Quandos deputados federais poderiam, em tese, perder as suas cadeiras por terem mudado de legenda depois de 27 de março, quando a Justiça Eleitoral decidiu (e o STF confirmou) que os mandatos pertencem aos partidos e não aos mandatários?
Depende.
Mas não dos motivos em que você possa pensar:
Interesse, ou não, dos partidos prejudicados em entrar com ação judicial para reaver as vagas perdidas;
Aptidão dos infiéis em provar, nos processos abertos contra eles, que mudaram de agremiação ou porque ela mudou de linha, ou porque eram discriminados lá dentro – as únicas situações em que o Supremo admite a infidelidade;
Cabeça dos juízes responsáveis pelo veredicto.

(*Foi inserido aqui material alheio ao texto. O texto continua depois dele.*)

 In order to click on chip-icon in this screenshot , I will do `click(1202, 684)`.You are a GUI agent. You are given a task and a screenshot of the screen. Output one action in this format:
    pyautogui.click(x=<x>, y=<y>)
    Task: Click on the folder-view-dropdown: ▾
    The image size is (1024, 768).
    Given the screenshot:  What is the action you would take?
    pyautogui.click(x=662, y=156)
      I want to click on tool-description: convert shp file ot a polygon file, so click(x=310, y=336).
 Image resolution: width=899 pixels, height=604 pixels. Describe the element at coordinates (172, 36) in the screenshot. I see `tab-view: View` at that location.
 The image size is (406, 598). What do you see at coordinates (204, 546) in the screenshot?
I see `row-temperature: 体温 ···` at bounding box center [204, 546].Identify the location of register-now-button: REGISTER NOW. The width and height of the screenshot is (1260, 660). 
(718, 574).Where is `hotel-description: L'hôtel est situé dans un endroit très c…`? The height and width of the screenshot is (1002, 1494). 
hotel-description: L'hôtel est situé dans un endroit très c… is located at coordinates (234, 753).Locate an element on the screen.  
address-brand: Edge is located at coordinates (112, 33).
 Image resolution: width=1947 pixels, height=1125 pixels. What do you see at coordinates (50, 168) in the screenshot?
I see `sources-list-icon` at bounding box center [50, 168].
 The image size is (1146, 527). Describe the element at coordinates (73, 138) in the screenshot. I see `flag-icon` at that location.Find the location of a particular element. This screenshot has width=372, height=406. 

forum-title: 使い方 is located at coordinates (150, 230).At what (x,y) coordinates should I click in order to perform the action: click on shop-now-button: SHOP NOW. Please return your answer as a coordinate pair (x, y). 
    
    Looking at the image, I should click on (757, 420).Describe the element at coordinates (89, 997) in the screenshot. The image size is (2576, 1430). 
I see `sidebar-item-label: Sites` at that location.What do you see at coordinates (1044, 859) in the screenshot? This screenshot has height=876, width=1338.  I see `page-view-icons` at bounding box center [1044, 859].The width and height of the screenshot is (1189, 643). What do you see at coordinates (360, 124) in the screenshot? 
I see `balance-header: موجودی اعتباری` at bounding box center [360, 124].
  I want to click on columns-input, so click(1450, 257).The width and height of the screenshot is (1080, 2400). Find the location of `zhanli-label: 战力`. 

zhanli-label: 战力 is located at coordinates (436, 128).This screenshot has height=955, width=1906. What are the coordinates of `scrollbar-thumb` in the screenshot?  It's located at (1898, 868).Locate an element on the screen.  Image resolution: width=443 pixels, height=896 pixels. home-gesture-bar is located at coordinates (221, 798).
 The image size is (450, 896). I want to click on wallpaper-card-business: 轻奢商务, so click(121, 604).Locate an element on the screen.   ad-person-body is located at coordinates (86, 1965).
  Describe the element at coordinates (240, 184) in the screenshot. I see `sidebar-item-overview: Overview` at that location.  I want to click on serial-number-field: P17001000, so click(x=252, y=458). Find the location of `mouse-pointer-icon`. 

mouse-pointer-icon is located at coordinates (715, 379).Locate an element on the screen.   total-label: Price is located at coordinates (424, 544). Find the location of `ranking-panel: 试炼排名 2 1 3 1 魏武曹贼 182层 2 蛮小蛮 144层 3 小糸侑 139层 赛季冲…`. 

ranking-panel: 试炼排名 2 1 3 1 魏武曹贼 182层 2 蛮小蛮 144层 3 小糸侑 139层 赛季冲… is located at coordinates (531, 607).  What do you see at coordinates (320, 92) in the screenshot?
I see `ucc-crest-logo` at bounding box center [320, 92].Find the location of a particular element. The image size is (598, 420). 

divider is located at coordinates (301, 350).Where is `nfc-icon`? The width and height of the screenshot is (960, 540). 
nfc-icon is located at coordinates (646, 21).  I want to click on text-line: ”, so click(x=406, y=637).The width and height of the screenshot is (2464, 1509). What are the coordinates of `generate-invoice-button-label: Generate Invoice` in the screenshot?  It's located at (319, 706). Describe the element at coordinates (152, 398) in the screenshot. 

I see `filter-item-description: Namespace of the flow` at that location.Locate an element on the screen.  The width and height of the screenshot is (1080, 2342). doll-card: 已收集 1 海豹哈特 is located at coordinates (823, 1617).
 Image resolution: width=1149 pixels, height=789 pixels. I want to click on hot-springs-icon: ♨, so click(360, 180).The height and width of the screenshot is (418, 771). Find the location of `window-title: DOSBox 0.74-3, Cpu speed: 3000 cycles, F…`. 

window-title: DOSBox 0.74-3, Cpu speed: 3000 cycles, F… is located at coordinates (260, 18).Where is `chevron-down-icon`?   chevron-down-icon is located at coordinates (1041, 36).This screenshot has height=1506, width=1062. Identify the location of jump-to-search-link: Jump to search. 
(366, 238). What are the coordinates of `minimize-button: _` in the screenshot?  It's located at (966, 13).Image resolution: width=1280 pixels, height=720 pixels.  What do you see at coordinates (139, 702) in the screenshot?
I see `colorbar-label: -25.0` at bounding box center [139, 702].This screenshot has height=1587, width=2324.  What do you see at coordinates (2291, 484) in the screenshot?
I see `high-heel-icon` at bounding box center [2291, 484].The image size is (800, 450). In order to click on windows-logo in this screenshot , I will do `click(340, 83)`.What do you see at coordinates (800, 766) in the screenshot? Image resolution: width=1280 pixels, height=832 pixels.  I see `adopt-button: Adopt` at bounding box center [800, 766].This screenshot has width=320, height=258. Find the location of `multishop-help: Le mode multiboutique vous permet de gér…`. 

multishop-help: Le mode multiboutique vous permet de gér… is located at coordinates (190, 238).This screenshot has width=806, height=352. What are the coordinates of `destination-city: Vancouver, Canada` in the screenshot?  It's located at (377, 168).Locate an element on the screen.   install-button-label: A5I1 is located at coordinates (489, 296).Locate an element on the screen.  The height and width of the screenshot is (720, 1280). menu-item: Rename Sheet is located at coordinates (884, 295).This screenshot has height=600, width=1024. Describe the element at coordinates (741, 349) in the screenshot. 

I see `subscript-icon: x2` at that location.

Tudo isso é verdade, mas, para começo de conversa, o número de deputados sujeitos a ficar sem os mandatos depende do jornal que você lê. E até da página do jornal que você lê.
Considerando apenas Folha, Globo, Estado e Valor, o total varia de 15 a 19.
A variação mais variada é a do Estadão de hoje: são 15 na página 3, 19 na página 4 e 17 na página 8.
Que raio de jornalismo é esse, incapaz de apurar direito um dado tão singelo como esse?
Perdõem os que já conhecem a história, mas era uma vez, na Idade Média, um grupo de teólogos que discutiam quantos dentes tem um cavalo. Uns, citando Aristóteles, diziam que só poderiam ser tantos. Outros, invocando Tomás de Aquino, diziam que só poderiam ser quantos. Um campônio que acompanhava a douta controvérsia, pediu licença para sugerir que abrissem a boca do bicho e contassem. Foi escorraçado como ignaro e analfa.
No mundo moderno, na ciência moderna, no jornalismo moderno, deixam-se de lado as especulações das sumidades e contam-se os dentes dos cavalos.
Ora, dirá o leitor para quem político é tudo farinha do mesmo saco, neste caso específico tanto faz como tanto fez.
Coisíssima nenhuma. O problema não são os políticos. O problema são os jornalistas. Quando a imprensa não consegue se entender sobre um fato objetivo, perfeitamente caracterizado, qualquer que seja a sua importância ou o juízo que se faça sobre ele, é infiel ao público que a sustenta.
A pretensão à credibilidade é como uma escada. Se o primeiro degrau já cede, melhor nem continuar a subida.